One of the more persistent habits of many Hungarians is to be found in their carved-in-stone belief that everything that moves - and even what doesn't - must be translated, even if the result only causes confusion, or worse.
A favorite non-movable object for translation is a street name. Some years ago, a business acquaintance announced in all seriousness that we should meet in Eagle Street! Fortunately, my knowledge of Hungarian was already such that I easily knew what he wanted to communicate, but just imagine the plight of anyone without any linguistic knowledge when studying the street map or trying to explain his destination to a taxi driver. Even official websites, including Budapest Guide, suffer from the same syndrome. One of the Guide's gems is Liberty Bridge – same street map and taxi problems. Móricz Zsigmond körtér becomes Móricz Zsigmond Circus and is only traceable because personal names are involved. Actually, when I think about it, since Liszt Ferenc can become Franz Liszt at the drop of a hat then, when push comes to shove, Móricz Zsigmond körtér could quite easily become Sigmund Morris Circus. So, yes, let's have Franz Liszt Square next time around and keep Sigmund Morris Circus in reserve.
Of course, when personal names present serious problems to translation freaks they have to resort to new ideas. The same web guide to Budapest actually refers to Andrássy út as Andrássy Avenue! Well, other considerations apart, that is certainly just as linguistically incorrect as the translation of Városliget into City Park.

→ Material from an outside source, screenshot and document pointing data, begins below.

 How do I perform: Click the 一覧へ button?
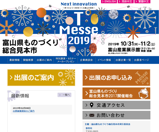[64, 95]
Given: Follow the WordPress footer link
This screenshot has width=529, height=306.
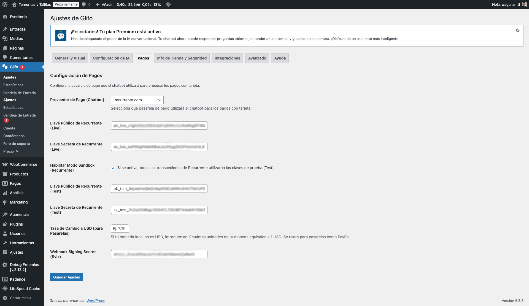Looking at the screenshot, I should coord(95,300).
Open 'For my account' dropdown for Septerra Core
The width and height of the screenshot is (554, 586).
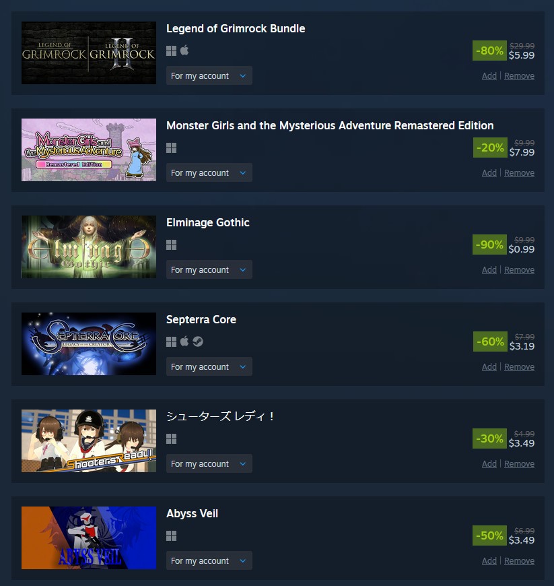click(x=209, y=366)

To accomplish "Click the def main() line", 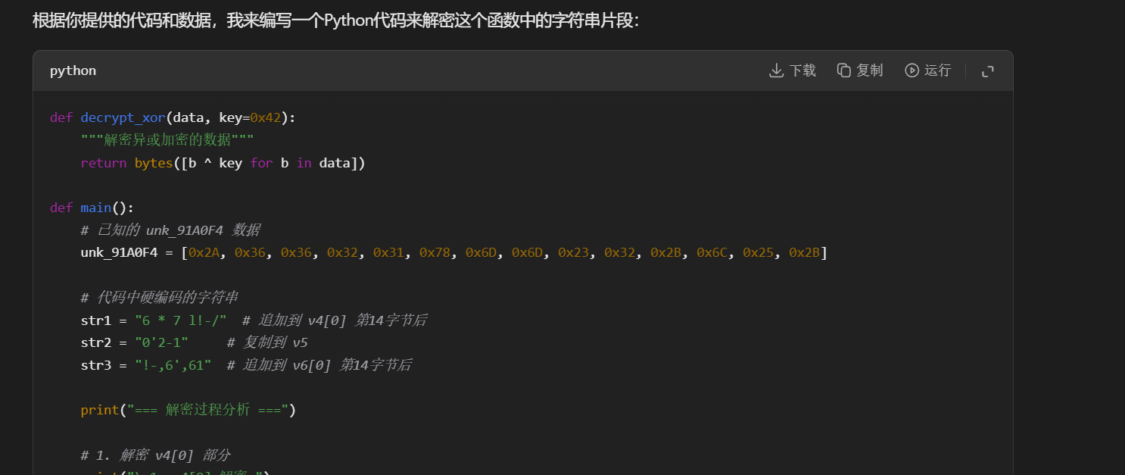I will 92,208.
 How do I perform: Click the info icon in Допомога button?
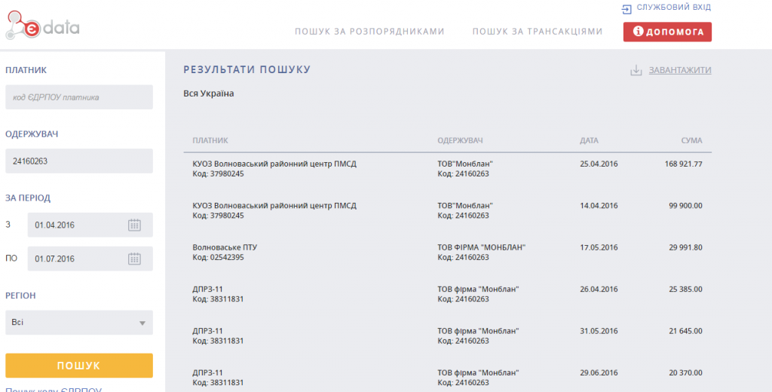click(638, 32)
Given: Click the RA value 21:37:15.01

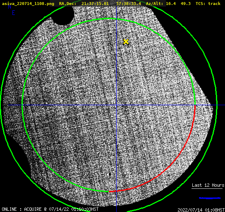Looking at the screenshot, I should point(95,4).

Where does all this “translatomania” come from? I suspect that a very possible origin is that language tuition in Hungarian schools is based on the principles of formalistic translation, not of communication. At the same time, there appears to be a need by many to demonstrate their knowledge of a language and to relate to non-Hungarians in it. While their underlying motivation is probably one of wishing to be helpful, the result may not always achieve this goal.

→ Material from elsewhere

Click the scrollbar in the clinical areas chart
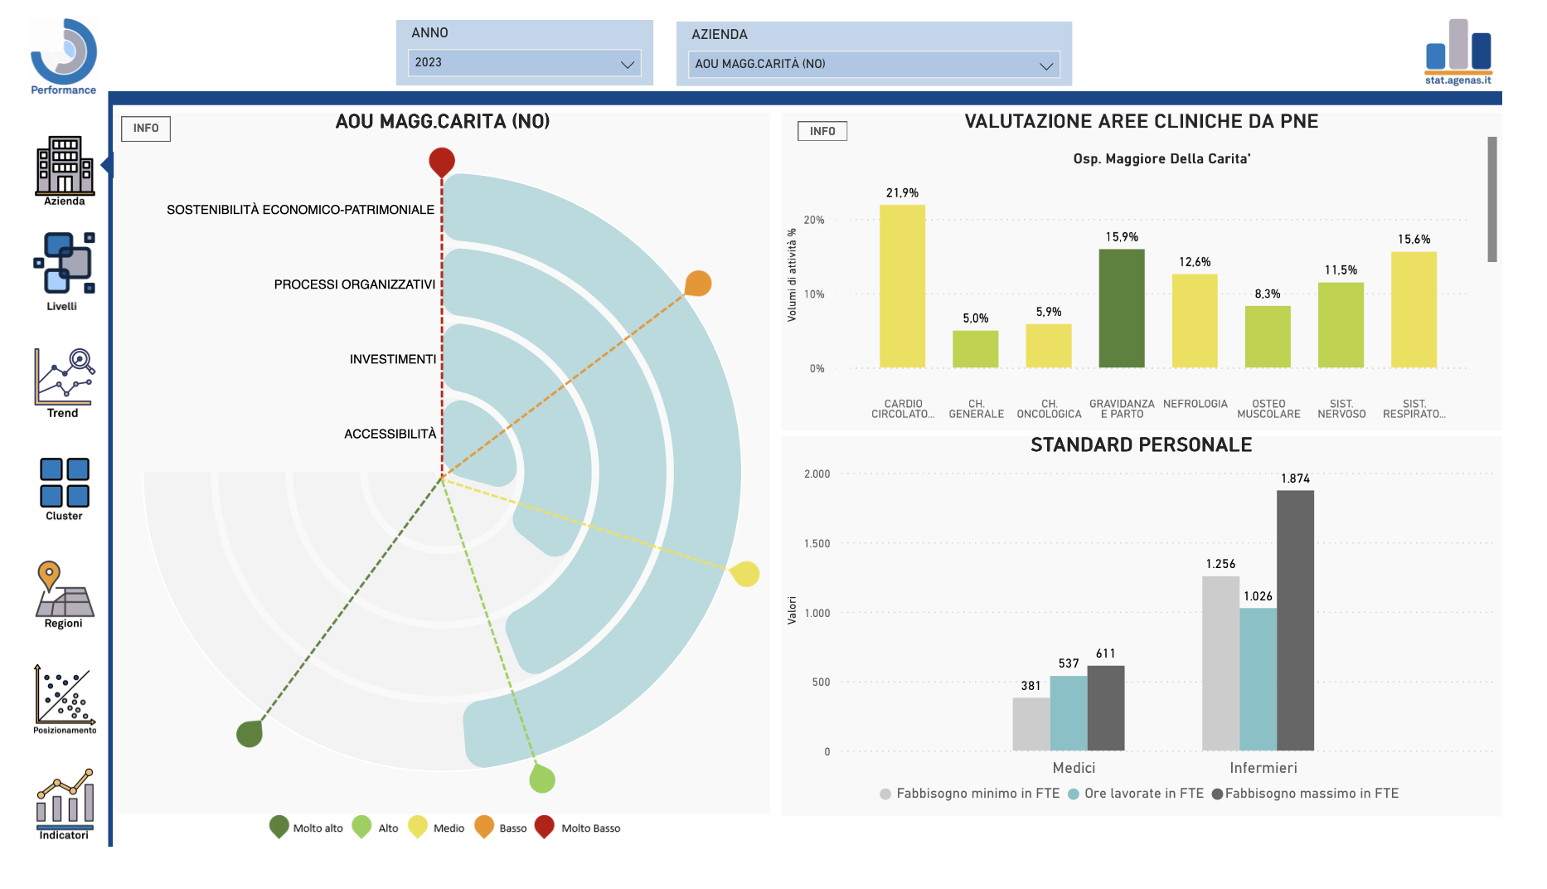This screenshot has width=1547, height=889. point(1491,199)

What the translation fanatics seem not understand is that, to my knowledge, Hungary is the only country in the world where such excesses are practiced. Could the rest of the world get into line with Hungary? The challenge would involve my American friends agreeing to rename Central Park as Központi Park and Broadway as Széles utca. Then, my Italian friends should be consulted on an acceptable translation of Via Veneto and my German friends about one for the Kurfürstendamm in Berlin. Perhaps Whitehall could become Fehér csarnok and Regent Street might do well as Uralkodó utca. But wait! I would not risk consulting with the Académie Française since the Immortels might order the return of the guillotine to Egyetértés tér – pardon, Place de la Concorde – and send me there. Perhaps it would be better to forget this dreamy project and return to the real world.
In reality, the answer lies in both educationalists and the editors of official publications being willing to accept that translation for translation's sake does not result in good communication. They should recognize that, as elsewhere in the world, every person and every place has its own name in its home language. That is the name which should be used, neither fully nor half translated - road, street, square, etc. - and certainly not wrongly. If ever there should be any real need for an explanation, then that can be parenthetically added to it, but not substituted for the proper name.